Pozitif polariteye sahip tek sarmallı DNA (parvovirüsler).

Çift sarmallı RNA (rotavirüsler).

Pozitif polariteye sahip tek sarmallı RNA. Temsilciler: flavivirüsler, picornavirüsler.

Çift veya negatif polariteye sahip tek sarmallı RNA molekülü. Örnekler: filovirüsler, ortomiksovirüsler.

Tek sarmallı pozitif RNA'nın yanı sıra bir RNA şablonu (HIV) üzerinde DNA sentezinin varlığı.

Çift sarmallı DNA ve bir RNA şablonunda DNA sentezinin varlığı (hepatit B).

Yaşam süresi

Biyolojideki virüs örneklerine hemen hemen her adımda rastlanır. Ancak herkesin yaşam döngüsü hemen hemen aynı şekilde ilerler. Hücresel yapı olmadan bölünerek çoğalamazlar. Bu nedenle konakçılarının hücresinin içinde bulunan malzemeleri kullanırlar. Böylece kendilerinin çok sayıda kopyasını üretirler.

Virüs döngüsü örtüşen birkaç aşamadan oluşur.

İlk aşamada virüs bağlanır, yani proteinleri ile konak hücrenin reseptörleri arasında spesifik bir bağ oluşturur. Daha sonra hücrenin kendisine nüfuz etmeniz ve genetik materyalinizi ona aktarmanız gerekir. Bazı türler sincap da taşır. Daha sonra kapsid kaybı meydana gelir ve genomik nükleik asit salınır.

İnsan hastalıkları

Her virüsün konakçı üzerinde spesifik bir etki mekanizması vardır. Bu süreç, hücre ölümüne yol açan hücre lizizini içerir. Çok sayıda hücre öldüğünde tüm vücut kötü çalışmaya başlar. Çoğu durumda virüsler insan sağlığına zarar vermeyebilir. Tıpta buna gecikme denir. Böyle bir virüsün bir örneği herpes'tir. Bazı gizli türler faydalı olabilir. Bazen onların varlığı bakteriyel patojenlere karşı bir bağışıklık tepkisini tetikler.

Bazı enfeksiyonlar kronik olabilir veya ömür boyu sürebilir. Yani virüs vücudun koruyucu fonksiyonlarına rağmen gelişiyor.

Salgınlar

Yatay bulaşma, insanlık arasında en yaygın yayılan virüs türüdür.

Virüsün bulaşma hızı çeşitli faktörlere bağlıdır: nüfus yoğunluğu, bağışıklığı zayıf olan kişilerin sayısı, ilacın kalitesi ve hava koşulları.

Vücut koruması

Biyolojide insan sağlığını etkileyebilecek virüs türleri sayısızdır. İlk koruyucu reaksiyon doğuştan gelen bağışıklıktır. Spesifik olmayan koruma sağlayan özel mekanizmalardan oluşur. Bu tür bağışıklık güvenilir ve uzun süreli koruma sağlayamaz.
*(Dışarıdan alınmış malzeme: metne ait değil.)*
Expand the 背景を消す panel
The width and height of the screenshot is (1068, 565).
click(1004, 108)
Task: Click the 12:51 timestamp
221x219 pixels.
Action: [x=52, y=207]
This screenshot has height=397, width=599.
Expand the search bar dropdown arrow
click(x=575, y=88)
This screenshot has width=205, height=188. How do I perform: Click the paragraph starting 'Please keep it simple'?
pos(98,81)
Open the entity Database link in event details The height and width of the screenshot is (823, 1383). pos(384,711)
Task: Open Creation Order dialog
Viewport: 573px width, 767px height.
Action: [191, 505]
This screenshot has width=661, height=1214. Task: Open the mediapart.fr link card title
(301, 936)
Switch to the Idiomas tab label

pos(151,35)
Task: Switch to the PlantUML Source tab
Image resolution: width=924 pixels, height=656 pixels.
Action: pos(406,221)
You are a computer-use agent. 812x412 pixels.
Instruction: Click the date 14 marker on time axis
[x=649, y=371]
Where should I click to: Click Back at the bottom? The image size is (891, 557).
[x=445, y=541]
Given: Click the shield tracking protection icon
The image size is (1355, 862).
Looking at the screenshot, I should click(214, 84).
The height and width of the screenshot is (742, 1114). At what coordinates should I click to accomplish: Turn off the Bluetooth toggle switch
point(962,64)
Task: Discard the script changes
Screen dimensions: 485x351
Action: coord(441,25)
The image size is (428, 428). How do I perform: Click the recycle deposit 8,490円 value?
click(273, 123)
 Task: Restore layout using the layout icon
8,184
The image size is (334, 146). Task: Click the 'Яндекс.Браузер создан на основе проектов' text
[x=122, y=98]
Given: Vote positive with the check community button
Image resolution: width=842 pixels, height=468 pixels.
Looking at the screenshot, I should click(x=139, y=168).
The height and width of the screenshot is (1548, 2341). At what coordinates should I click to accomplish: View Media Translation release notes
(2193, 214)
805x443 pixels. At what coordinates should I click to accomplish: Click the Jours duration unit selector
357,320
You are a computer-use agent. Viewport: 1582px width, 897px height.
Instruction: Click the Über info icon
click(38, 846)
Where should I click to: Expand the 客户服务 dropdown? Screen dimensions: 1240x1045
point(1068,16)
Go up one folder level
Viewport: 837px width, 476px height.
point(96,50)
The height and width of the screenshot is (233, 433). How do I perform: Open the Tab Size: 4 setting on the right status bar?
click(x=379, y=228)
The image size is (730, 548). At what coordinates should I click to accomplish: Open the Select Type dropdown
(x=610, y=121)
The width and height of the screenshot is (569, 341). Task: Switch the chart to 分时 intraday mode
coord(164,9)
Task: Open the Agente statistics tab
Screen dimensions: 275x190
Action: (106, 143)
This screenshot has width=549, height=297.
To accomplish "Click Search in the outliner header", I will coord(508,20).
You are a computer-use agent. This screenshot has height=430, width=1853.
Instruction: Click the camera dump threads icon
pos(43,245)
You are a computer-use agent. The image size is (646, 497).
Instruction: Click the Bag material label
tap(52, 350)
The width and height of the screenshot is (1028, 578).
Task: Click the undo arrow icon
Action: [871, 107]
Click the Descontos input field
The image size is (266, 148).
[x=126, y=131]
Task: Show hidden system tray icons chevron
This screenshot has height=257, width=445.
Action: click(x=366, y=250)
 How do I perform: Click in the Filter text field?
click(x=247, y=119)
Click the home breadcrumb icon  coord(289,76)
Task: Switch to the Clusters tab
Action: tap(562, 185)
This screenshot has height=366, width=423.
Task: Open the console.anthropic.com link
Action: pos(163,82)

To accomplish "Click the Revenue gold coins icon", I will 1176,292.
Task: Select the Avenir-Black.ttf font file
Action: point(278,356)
Omurgalılar edinilmiş bağışıklık geliştirdiğinde, virüse bağlanan ve onu güvenli hale getiren özel antikorlar üretirler.

Ancak mevcut virüslerin hepsine karşı kazanılmış bağışıklık oluşmaz. Örneğin HIV sürekli olarak amino asit dizisini değiştirerek bağışıklık sisteminden kaçar.

Tedavi ve önleme

Virüsler biyolojide çok yaygın bir olgudur, bu nedenle bilim adamları virüslerin kendileri için "öldürücü maddeler" içeren özel aşılar geliştirdiler. En yaygın ve etkili kontrol yöntemi, enfeksiyonlara karşı bağışıklık sağlayan aşılamanın yanı sıra viral replikasyonu seçici olarak engelleyebilen antiviral ilaçlardır.

Biyoloji, virüsleri ve bakterileri esas olarak insan vücudunun zararlı sakinleri olarak tanımlar. Şu anda aşı yardımıyla insan vücuduna yerleşmiş otuzdan fazla virüsün, hatta hayvanların vücuduna yerleşmiş olan virüslerin üstesinden gelmek mümkün.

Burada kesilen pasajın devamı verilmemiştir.